There is now an increased recognition by clinicians that dry eye disease (DED) is a common disorder characterised by dryness and damage of the ocular surface. It affects quality of life, including aspects of physical, social and psychological functioning, because it induces ocular discomfort, burning sensation, light sensitivity, visual disturbances or even corneal erosions and infections. DED is also known as keratoconjunctivitis sicca, dry eye syndrome and dysfunctional tear syndrome.
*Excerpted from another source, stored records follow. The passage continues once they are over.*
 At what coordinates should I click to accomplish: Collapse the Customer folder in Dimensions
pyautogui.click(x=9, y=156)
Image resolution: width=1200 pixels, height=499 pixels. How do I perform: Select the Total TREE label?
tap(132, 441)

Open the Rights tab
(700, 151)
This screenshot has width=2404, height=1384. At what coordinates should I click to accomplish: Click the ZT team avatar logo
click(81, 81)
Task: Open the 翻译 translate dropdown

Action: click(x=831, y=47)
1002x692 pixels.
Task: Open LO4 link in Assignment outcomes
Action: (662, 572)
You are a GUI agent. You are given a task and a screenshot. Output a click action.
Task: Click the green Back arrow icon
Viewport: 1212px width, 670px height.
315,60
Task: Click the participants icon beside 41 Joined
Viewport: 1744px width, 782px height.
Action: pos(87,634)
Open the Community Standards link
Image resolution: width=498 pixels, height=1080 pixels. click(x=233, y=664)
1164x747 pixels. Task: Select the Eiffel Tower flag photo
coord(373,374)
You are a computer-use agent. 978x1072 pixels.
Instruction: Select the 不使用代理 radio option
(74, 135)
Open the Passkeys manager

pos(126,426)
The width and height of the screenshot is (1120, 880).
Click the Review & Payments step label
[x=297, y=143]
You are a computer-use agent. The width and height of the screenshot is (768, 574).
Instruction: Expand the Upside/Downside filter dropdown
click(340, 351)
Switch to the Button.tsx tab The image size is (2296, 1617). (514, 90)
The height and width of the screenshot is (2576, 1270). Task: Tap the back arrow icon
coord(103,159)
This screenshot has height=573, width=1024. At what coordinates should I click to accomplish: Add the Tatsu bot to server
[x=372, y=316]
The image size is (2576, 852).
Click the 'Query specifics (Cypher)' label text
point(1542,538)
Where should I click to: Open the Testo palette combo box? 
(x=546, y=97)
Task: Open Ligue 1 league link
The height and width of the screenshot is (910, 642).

DED prevalence has been reported to range from 5 % to 30 %, this being a likely result from differing study populations and DED definitions. In a large population study, Moss et al. reported the prevalence of dry eye to be 14.4 % in 3,722 subjects aged 48 to 91 years and noted that the prevalence of the condition doubled after the age of 59. As a consequence, DED prevalence is expected to increase in ageing populations, which will eventually make this health problem more prominent.1–4
In order to address the problem, the International Dry Eye Workshop (DEWS) defines dry eye as a multifactorial disease of the tears and ocular surface that results in symptoms of discomfort, visual disturbance and tear film instability with potential damage to the ocular surface. It is accompanied by increased osmolarity of the tear film and inflammation of the ocular surface.3–5
Indeed, DEWS has recognised dry eye as a disturbance of the lacrimal functional unit, an integrated system comprising the lacrimal glands, ocular surface (cornea, conjunctiva and meibomian glands) and lids, and the sensory and motor nerves that innervate them.3,4 Dysfunction of any component of the lacrimal functional unit may lead to ocular surface disease, related to inflammation and increased tear film osmolarity.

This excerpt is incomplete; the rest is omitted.